> WRITTEN PROBLEM: Repeat the lines below word for word, everything from the line containing "Screen dimensions: 1285x596" down to the line containing "Action: (160, 291)", with both of those lines included.

── RECORD SET

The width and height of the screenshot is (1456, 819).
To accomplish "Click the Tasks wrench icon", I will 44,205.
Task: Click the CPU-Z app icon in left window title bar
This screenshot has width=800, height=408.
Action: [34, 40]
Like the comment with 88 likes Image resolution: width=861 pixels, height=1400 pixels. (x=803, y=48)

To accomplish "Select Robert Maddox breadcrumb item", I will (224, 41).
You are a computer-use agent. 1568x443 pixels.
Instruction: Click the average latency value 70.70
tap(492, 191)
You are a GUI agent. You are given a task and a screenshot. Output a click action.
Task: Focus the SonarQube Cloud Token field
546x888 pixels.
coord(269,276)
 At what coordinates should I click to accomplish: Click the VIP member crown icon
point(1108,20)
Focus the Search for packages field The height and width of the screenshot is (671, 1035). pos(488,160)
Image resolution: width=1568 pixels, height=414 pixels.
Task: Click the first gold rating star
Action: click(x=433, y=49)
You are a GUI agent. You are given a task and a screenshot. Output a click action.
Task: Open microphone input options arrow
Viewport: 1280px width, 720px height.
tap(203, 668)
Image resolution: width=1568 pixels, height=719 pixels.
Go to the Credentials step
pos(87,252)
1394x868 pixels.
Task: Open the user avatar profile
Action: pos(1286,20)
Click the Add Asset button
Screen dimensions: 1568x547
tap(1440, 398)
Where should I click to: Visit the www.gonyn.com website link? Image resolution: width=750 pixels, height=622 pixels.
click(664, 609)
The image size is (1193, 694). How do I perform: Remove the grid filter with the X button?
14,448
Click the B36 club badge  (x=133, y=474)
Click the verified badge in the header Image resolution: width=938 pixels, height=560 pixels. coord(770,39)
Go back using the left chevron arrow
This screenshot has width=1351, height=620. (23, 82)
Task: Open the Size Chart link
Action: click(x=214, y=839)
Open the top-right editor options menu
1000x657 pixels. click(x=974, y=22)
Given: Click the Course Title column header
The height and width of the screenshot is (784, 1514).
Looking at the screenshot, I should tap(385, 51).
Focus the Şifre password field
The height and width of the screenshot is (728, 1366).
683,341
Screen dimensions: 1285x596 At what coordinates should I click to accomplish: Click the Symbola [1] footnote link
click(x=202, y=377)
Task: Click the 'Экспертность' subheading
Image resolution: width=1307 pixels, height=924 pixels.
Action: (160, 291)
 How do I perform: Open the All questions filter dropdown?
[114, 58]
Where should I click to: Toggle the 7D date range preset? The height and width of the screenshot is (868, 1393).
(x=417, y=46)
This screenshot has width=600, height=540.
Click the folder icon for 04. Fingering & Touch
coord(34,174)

────

> EXERCISE OUTPUT:
Screen dimensions: 1285x596 At what coordinates should I click to accomplish: Click the Symbola [1] footnote link
click(x=202, y=377)
Task: Click the 'Экспертность' subheading
Image resolution: width=1307 pixels, height=924 pixels.
Action: (160, 291)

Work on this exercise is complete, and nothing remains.